**List of tasks**.
A: In the essay about healing through diet, where did the writer go after the last class at the Institute of Holistic Nutrition?
B: Carry on the essay about healing through diet, picking up after its final sentence.

Late last July, 2016, following my last class at the Institute of Holistic Nutrition in Toronto, I headed to my parents house in Niagara Falls for 4+ weeks of solitude. This time meant a few things to me: a breather from non-stop studying and paper writing, an escape from city stressors, a break from my then relationship and most importantly, time to heal.
At the time, my brain and body were flooding with emotions and imbalances. I was experiencing an inability to emote (a likely side effect of being a stress zombie), recurring yeast infections (a side effect of decades of a poor diet, bacterial imbalance and nutrient depletion) and inability to make decisions (accompanied by guilt and "blurred vision"). I was losing control of who I was at a time when all I wanted to do was know what I wanted - a push/pull situation.
I knew where I wanted to start - food and supplementation. I needed desperately to eliminate foods that were perpetuating the problems I was experiencing, so I did. I worked with a nutritionist to flush the yeast from my body while replenishing my nutrient stores and giving my body a chance to get back to balanced health. I was eating a paleo-type diet with loads of veggies, moderate amounts of animal protein and minimal fruit (see above photo) and I felt amazing. I was becoming mentally balanced and physically rested and as my body fell back into healthy rhythms I was able to focus more on other aspects of my health, like my high anxiety and emotional unrest.
The whole process took more than 4 weeks. Healing like this takes months. I gave it a solid go for 3 months before I moved back to Vancouver and until January, 2017, I kept fairly on par with my regimen, but started allowing things back into my diet to test my body's limits. Like most people in my profession and those who are passionate about keeping their bodies healthy, I beat myself up a little bit whenever I did venture out of my dietary restraints, even though I was enjoying what I was eating. When I realized this, I stopped myself from regretting the times I strayed from my ideal diet and instead waited for my body to tell me what it wanted and when it was time to focus harder on eating cleaner. This was how I found my balance.

**Data extracts**.

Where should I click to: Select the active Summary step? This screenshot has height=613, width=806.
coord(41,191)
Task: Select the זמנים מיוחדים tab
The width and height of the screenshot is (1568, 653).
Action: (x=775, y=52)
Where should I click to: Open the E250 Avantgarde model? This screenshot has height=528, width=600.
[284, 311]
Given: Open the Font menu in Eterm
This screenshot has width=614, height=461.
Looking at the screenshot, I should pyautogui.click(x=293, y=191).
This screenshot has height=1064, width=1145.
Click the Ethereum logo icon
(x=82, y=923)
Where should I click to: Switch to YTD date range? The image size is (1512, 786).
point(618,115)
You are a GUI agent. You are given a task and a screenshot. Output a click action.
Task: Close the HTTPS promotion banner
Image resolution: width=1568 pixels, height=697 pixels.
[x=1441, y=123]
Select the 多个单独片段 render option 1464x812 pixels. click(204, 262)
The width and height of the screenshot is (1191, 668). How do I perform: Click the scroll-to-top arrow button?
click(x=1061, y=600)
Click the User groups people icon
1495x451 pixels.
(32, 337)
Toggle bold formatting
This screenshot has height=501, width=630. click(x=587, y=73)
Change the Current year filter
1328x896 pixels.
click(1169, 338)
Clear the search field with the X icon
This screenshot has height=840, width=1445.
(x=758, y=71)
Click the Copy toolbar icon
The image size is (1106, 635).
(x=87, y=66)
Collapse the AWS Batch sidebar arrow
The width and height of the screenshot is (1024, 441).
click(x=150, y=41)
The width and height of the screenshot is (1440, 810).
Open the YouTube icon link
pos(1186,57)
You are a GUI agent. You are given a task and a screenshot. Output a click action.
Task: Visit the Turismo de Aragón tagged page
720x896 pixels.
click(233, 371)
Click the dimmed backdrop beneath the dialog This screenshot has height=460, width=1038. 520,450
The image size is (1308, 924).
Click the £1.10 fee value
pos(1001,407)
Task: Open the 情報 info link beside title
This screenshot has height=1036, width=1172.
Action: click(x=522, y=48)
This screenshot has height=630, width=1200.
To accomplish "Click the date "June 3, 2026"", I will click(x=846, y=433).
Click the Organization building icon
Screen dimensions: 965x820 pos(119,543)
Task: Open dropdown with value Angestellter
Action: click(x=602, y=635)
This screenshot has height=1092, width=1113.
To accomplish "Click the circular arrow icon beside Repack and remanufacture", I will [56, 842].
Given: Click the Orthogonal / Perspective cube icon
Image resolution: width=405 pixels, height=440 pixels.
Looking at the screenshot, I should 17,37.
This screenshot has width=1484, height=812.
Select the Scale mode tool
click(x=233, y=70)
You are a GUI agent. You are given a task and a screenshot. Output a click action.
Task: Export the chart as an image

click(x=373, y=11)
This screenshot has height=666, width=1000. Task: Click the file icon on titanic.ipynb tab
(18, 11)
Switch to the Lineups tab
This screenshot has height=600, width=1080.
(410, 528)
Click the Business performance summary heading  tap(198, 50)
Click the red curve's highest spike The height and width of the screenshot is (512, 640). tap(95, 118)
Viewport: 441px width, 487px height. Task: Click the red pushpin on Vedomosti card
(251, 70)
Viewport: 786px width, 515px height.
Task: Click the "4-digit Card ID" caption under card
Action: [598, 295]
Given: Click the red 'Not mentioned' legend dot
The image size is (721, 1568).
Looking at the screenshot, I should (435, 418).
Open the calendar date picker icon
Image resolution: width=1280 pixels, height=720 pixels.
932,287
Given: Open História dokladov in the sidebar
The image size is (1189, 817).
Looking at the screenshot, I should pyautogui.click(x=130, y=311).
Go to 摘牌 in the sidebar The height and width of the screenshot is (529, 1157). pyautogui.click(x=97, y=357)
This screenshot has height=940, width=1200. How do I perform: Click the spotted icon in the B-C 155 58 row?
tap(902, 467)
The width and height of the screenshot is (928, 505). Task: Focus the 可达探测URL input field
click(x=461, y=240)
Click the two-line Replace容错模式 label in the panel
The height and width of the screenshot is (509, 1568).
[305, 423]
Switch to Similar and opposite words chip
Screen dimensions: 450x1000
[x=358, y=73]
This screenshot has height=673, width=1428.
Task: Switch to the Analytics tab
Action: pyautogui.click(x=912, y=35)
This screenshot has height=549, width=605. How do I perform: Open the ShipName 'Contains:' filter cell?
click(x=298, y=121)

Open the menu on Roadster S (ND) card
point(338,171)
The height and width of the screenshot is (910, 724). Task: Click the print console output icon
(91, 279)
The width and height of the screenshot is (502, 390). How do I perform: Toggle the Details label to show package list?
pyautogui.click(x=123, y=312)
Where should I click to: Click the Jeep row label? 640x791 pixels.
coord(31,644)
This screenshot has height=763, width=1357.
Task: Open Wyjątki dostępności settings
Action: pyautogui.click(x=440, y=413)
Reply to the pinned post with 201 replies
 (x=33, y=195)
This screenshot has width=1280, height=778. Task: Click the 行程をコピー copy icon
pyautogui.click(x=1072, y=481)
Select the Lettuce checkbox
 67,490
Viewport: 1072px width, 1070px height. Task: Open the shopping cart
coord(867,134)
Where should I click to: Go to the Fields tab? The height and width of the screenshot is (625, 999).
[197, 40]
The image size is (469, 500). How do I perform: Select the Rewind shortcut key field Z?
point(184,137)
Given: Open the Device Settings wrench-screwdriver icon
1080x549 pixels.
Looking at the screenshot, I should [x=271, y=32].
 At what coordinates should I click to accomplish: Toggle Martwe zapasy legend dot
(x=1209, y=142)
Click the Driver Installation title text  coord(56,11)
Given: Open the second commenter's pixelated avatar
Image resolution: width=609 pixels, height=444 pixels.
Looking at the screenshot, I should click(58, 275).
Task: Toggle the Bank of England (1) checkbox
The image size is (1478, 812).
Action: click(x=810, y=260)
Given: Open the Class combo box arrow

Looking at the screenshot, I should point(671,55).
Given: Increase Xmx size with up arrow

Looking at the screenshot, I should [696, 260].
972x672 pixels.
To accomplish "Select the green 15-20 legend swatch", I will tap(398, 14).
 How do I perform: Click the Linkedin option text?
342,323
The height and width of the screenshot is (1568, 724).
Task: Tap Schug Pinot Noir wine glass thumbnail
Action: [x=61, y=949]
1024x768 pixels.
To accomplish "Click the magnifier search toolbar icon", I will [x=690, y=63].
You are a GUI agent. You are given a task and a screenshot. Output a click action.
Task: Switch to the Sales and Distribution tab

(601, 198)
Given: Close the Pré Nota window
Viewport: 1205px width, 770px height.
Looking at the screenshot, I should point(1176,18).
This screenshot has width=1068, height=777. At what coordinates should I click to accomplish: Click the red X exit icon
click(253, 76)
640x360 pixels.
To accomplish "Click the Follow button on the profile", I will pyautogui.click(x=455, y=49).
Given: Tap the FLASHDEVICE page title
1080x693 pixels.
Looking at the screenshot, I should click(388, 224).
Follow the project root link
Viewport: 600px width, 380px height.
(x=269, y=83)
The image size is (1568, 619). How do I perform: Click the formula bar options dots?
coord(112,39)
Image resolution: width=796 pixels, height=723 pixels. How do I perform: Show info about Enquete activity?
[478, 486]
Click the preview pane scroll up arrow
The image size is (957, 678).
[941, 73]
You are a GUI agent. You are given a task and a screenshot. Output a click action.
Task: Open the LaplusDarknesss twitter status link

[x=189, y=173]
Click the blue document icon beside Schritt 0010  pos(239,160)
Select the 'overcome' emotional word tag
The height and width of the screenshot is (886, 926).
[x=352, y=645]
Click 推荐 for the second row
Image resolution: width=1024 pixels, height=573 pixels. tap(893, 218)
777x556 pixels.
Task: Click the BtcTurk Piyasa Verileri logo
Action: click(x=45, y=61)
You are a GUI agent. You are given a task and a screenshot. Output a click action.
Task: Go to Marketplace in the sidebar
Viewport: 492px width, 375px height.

**Results of the exercise**.
A: To the writer's parents' house in Niagara Falls.

B:
When I decided to go farming for the summer my friends kept asking, "What are you going to do for food? Can you choose what you eat or do you have to eat what the host family provides you with? Do they eat organic?". I knew it wouldn't be an easy transition, but the experience of learning how to farm was more important to me than having full control over my diet. I knew my host family ate organically and a balance of garden veggies and animal products, but the rest was up to fate.
Fast forward to today - late June, 2017. This morning, after almost one month of eating more organic dairy and bread than I could have imagined, my body was craving vegetables. I made myself a lovely sauteed vegetable & egg medley with fresh garden salad and, of course, peanut butter & honey toast, because why not.
I may not have a say in which foods are brought into this house, but at least I have an option of which ones I consume. While I let my cravings get the better of me for the majority of my time here, I am able to return to what my body really wants when it needs it. I know I've been eating out of balance for what's right for me. I also know I have a hard time saying no to comfort foods. This experience has made me remember that everyone's every day diet can vary. What some people consider healthy is not what others do. Every person is also very used to eating a certain balance of foods (veggies vs. fruits vs. grains vs. animal products vs. everything else). I am used to having a fridge full of veggies, some fruit and no animal products. Others are used to having more animal products (meat, milk, yogurt and the like), canned & fermented foods (jams, olives, pickles, condiments, sauerkraut, etc.) and minimal fruits & veggies.
The truth of the matter is this: I have control over not only what I eat, but also how I feel about it, which is really important. I can allow myself to go off course temporarily without hating myself for it and return to eating what my body prefers afterward. This situation is temporary, I know that.
After forcing myself to eat with restrictions in order to rebalance my body one year ago, I now know what my body prefers to eat in order to be at its best. I also know that I enjoy indulgences (healthier versions, of course) just as much as the next person and although I'm still trying to increase my self control to keep my diet in check, I'm happier knowing this is an ongoing process that is always changing. I've become better at enjoying life and listening less to the nagging voice inside my head telling me to "eat healthier!". After one year of slowing down and listening day-to-day to what my body needs, I've given myself the experience I need to know when to indulge and when to pull on the reins.